GELMAN CONSTANTIN, JULIÁN; GIANETTI, MELISA M.; LONGINOTTI, MARÍA P.; CORTI, HORACIO R.

Atmospheric Chemistry and Physics Discussions

Copernicus GmbH

Año: 2018 vol. 18 p. 14965 - 14978

In this work, we present new results of Atomic Force Microscopy (AFM) force curves over pure ice at different temperatures, performed with two different environmental chambers and different kind of AFM tips. Our results provide insight to resolve the controversy on the interpretation of experimental AFM curves on the ice-air interface. The use of a mini environmental chamber, that provides an accurate control of the temperature and humidity of the gases in contact with the sample, allowed us for the first time to get force curves over the ice-air interface with no jump-in.
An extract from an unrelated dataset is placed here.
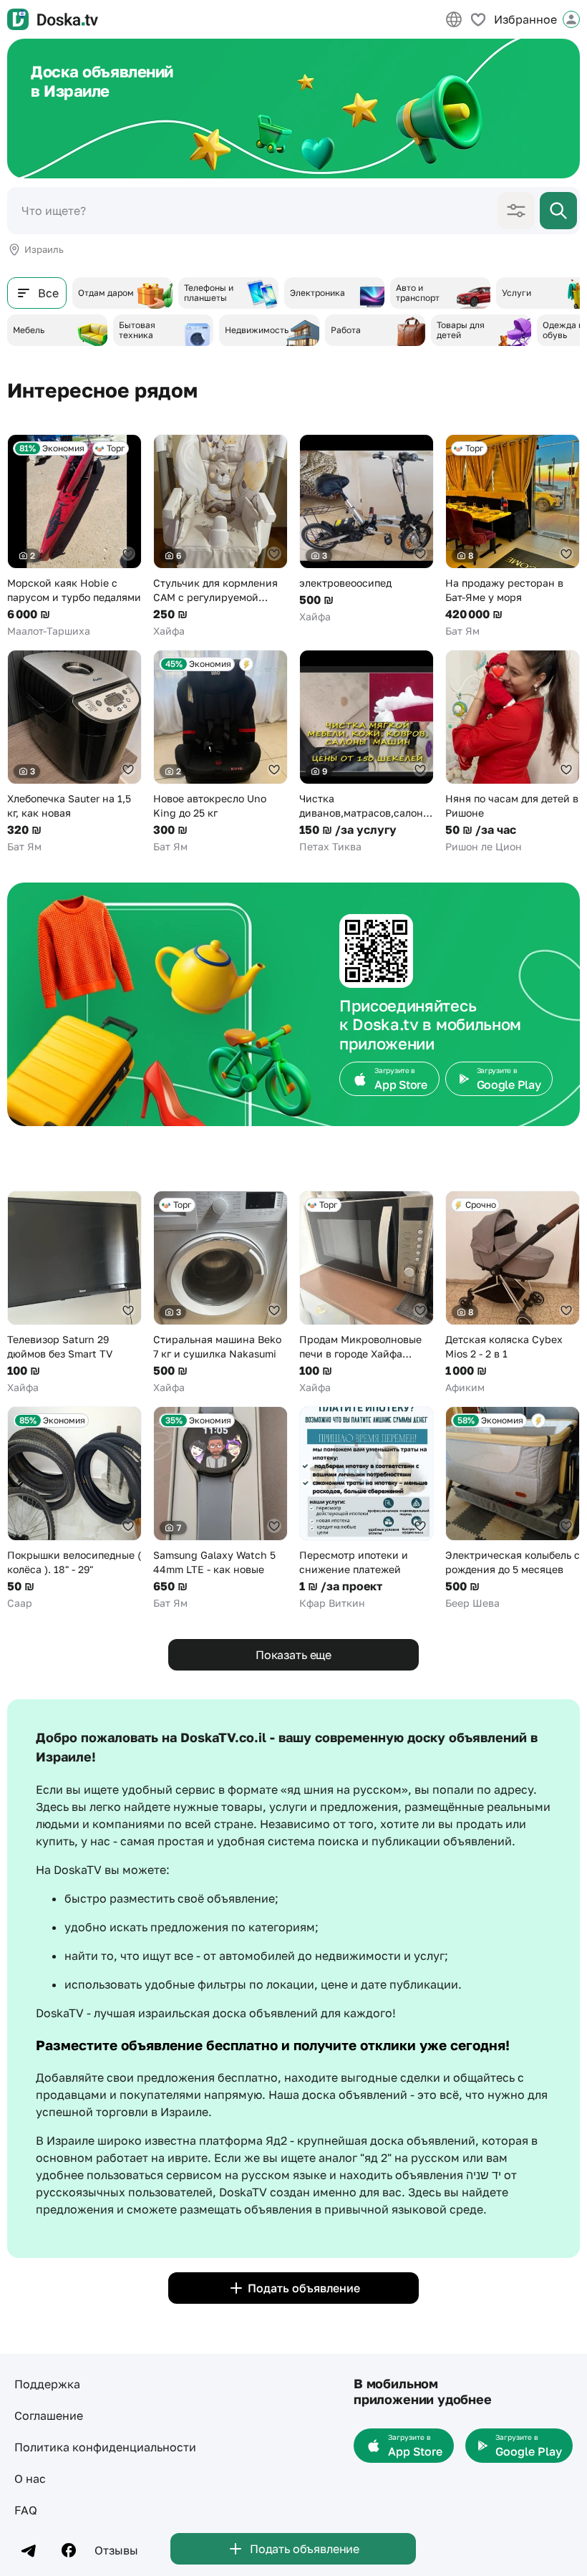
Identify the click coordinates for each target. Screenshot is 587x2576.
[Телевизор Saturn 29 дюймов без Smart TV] (74, 1293)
These results suggest a QLL thickness below 1 nm within the explored temperature range (-7 ºC to -2 ºC). This upper bound is significantly lower than most of the previous AFM results, which suggests that previous authors overestimate the equilibrium QLL thickness, due to temperature gradients, or indentation of ice during the jump-in. Additionally, we proved that the hydrophobicity of AFM tips affects significantly the results of the experiments. Overall, this work shows that, if one chooses properly the experimental conditions, the QLL thicknesses obtained by AFM lay over the lower bound of the highly disperse results reported in the literature. This allows estimating upper boundaries for the QLL thicknesses, which is relevant to validate QLL theories, and to improve multiphase atmospheric chemistry models.